Athena, who was born from the head of her god and father, or the mind and imagination of the masculine, kills her mother a second time by assisting Perseus in the beheading of Medusa (Metis).
Athena represents a new form of femininity, one that abandons all earth-connection and earth-wisdom, a feminine that is asexual (Athena was a virgin-goddess), that subscribes to male values such as justice with an iron fist and intellect over intuition and that seconds or supports the masculine, instead of owning her own place. She has the earth-goddess killed and thus the feminine is murdered twice: a first time by the male patriarch and then again by a masculinised feminine. With this act the goddess is banished from the earth and propelled into the heavens.
The message is clear: divine knowledge is not to be accessed by humans and any human who would try to access divine knowledge will be turned to stone and lose his life as a consequence.

The myth of Medusa is a creation myth. Medusa, earth, fertilised by Poseidon, water, gives birth to Chrysaor, the giant with the golden dagger who symbolises the sun or fire-energy and the power to make things grow (fertility); and Pegasus, the winged horse who symbolises the air element, he is a representation of poetry, beauty and magic, traditionally female values that have flown away from the earthly realm since the murder of the feminine, seeking refuge in our imagination. Pegasus protects sacred wells and fountains, indicating that inspiration can easily be found at these places that preserved their connection to the sacred feminine.
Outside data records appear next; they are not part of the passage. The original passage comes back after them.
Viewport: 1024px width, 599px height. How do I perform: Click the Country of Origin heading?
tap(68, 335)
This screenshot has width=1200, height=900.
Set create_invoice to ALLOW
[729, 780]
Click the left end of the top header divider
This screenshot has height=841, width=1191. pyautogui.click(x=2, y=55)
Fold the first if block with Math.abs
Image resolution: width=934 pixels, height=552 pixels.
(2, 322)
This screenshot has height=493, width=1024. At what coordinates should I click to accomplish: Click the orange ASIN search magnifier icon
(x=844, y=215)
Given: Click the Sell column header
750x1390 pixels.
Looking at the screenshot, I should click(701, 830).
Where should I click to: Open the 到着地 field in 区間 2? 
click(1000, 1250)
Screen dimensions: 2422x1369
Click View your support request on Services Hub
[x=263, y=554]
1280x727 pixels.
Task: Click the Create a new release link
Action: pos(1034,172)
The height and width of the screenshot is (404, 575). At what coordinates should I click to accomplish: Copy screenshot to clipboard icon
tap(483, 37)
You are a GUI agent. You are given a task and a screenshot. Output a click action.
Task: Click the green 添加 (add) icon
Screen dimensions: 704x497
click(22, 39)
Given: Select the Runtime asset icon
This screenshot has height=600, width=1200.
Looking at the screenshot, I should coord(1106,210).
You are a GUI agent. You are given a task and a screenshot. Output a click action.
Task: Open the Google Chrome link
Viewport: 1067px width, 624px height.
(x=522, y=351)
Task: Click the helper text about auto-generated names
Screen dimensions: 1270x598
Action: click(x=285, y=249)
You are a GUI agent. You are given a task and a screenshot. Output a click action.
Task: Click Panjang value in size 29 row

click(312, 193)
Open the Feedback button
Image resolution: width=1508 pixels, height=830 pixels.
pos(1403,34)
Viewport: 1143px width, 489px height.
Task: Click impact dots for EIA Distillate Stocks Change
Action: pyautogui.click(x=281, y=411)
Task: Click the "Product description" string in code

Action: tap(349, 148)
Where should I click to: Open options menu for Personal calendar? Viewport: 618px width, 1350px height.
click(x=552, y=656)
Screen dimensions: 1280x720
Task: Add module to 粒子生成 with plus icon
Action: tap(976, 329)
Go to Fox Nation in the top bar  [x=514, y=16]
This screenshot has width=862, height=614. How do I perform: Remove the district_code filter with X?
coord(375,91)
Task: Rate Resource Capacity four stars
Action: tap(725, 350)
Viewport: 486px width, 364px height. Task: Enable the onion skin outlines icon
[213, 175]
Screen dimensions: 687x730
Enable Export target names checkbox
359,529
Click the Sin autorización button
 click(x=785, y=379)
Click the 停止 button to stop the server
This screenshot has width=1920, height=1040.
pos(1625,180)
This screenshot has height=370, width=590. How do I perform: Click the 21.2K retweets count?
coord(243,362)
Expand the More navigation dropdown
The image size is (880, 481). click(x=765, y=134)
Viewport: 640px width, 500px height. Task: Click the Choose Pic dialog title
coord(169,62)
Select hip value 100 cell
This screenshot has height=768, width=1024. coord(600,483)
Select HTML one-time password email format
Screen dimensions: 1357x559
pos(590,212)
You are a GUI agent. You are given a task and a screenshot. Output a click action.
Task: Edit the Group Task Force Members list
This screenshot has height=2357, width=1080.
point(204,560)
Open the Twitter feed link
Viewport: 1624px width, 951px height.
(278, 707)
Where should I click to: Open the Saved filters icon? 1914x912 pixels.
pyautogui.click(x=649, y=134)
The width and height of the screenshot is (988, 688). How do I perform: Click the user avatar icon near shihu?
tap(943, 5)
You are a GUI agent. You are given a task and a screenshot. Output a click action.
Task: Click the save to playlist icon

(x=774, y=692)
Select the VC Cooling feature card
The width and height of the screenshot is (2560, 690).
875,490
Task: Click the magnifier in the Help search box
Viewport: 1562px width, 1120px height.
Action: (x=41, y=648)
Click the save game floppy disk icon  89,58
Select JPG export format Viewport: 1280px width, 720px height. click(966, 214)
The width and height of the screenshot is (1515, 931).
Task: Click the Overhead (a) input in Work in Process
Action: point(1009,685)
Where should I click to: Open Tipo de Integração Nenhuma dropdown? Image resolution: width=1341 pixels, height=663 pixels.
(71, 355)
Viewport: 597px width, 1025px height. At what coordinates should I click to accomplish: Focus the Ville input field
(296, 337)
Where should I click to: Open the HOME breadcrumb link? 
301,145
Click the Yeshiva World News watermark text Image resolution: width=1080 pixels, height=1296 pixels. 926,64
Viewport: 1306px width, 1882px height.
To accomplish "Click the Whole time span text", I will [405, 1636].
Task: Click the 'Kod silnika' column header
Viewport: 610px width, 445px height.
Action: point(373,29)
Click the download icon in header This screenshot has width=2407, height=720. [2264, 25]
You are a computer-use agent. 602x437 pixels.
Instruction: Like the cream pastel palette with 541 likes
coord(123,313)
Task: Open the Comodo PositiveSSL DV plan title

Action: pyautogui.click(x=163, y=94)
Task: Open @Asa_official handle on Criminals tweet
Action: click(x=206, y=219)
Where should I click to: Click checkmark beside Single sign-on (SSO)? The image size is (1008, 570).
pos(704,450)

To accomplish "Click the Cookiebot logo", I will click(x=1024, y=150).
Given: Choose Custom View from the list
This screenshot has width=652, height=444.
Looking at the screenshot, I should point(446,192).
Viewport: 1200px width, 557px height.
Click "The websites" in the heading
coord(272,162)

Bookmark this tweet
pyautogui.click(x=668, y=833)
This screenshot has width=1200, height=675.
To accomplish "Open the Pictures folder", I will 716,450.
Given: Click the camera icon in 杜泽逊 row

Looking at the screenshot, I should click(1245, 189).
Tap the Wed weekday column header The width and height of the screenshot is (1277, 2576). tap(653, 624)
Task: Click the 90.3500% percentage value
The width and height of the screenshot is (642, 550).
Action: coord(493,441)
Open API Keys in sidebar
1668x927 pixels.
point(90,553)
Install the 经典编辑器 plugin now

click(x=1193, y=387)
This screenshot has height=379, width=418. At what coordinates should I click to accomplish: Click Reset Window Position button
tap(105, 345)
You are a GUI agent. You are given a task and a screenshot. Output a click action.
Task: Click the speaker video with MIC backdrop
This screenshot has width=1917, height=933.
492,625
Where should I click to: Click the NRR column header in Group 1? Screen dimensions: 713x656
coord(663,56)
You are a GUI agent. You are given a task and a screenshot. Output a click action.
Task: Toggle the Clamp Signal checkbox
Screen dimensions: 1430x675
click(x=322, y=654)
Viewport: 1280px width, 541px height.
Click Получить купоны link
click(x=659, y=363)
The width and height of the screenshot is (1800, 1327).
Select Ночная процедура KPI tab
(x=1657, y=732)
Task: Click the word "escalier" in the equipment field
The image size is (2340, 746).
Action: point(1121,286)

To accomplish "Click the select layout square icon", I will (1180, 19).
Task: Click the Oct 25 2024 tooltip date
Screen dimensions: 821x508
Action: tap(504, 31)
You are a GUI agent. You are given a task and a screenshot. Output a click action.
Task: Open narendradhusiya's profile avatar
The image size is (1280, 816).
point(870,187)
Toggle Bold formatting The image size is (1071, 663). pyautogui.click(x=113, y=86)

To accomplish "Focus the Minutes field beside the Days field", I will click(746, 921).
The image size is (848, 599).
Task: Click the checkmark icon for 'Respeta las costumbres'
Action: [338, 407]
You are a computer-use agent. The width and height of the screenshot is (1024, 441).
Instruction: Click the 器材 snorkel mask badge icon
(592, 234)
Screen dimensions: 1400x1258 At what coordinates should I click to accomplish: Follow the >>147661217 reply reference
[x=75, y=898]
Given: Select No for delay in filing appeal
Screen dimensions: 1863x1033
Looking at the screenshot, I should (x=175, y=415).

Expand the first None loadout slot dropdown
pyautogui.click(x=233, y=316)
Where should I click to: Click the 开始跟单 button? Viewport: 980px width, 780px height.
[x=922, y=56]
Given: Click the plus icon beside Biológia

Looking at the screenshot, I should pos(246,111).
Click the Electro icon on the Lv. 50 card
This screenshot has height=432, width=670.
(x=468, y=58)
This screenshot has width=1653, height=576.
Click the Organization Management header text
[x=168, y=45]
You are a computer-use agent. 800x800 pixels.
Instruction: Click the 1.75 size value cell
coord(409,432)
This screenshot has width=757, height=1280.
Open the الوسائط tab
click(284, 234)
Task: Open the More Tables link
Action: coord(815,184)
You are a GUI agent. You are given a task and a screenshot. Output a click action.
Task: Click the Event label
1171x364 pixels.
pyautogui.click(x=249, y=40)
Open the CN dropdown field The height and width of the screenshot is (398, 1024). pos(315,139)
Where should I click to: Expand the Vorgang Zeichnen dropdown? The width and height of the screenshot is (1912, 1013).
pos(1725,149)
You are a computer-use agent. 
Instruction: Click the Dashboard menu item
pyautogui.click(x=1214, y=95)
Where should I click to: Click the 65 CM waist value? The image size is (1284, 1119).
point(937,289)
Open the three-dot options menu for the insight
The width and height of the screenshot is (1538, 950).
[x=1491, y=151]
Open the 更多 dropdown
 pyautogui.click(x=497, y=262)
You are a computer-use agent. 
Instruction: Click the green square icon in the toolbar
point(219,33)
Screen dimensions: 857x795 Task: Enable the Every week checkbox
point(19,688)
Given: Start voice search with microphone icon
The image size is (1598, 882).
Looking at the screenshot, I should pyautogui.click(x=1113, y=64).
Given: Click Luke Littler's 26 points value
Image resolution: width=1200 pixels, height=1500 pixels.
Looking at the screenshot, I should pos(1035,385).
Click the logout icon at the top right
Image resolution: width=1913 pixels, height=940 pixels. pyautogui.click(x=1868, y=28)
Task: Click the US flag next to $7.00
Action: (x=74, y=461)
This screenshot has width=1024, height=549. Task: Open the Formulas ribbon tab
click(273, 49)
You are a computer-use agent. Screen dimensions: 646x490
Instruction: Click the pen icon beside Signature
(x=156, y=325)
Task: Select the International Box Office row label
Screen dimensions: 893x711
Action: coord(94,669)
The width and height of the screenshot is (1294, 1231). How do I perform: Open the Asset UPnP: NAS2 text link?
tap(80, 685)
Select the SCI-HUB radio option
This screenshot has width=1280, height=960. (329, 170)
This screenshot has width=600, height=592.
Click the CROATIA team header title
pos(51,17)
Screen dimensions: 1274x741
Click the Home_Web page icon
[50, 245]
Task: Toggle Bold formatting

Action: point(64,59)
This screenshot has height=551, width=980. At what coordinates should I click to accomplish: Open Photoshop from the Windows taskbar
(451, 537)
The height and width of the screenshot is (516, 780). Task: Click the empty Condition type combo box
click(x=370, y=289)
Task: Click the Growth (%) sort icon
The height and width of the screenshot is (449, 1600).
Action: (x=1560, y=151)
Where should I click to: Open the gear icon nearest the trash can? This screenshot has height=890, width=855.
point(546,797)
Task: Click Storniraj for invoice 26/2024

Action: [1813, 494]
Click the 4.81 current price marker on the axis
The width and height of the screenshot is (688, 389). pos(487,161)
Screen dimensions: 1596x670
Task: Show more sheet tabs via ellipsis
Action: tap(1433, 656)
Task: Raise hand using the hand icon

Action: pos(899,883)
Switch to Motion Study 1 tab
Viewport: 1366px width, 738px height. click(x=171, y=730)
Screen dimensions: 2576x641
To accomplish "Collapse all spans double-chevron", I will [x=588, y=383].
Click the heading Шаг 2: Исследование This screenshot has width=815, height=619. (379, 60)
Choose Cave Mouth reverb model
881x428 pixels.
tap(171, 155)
Since Athena, all things material and earthly have lost their divine spark. People stopped looking for the divine on earth, believing that all things earthly are evil, themselves included. They started seeing their earthly existence as a punishment, creating a world wherein spirit prevails and matter is neglected. Since the death of Medusa, we have been walking with our gaze directed towards the skies, ignoring what has been going on around us, unable to detect the divinity around us and unable to find our divine spark for it resides inside ourselves.

Unjustly so, Medusa herself has been turned into a symbol of female rage, while in fact she represents the suppressed feminine and the snake has become a symbol of forbidden knowledge and of forbidden sexuality. In reality, it’s not by looking at Medusa, but by ignoring her, that we were collectively turned to stone and forgot our humanity.

In this perspective, we can also translate the Greek Medusa myth to the biblical fall from grace, the gates to divinity were closed to us instantly from the moment we created the first imbalance. The rape of Medusa by Poseidon, symbolises the Flood in this instance, the drowning of a large part of the earth by water. This act of violence symbolises the submerging of Atlantis, the submerging of an evolved human consciousness and the following state of oblivion of the human race.

Medusa has, quite effectively, been turned upside down, along with the sacred feminine, female values and all of humanity. Women started acting like men, they started mimicking Athena in battle armour and started contributing to the suppression of female values. Women suppressed their sexuality, like the virgin goddess Athena and participated actively in the murder of the feminine. Medusa is above all a symbol of the perversion of female values and the creation of a major imbalance. Her death established a mind-oriented world vision that created a human race that carries the traces and suffers the consequences of centuries of neglect of part of its identity.

We are just starting to reclaim Medusa, we have started to resurrect the earth-goddess and give her back her rightful place here on earth. We are starting to truly understand the feminine and the dual nature of our reality and respect the earth and our natural environment. In doing so, little by little, we are collectively becoming whole again.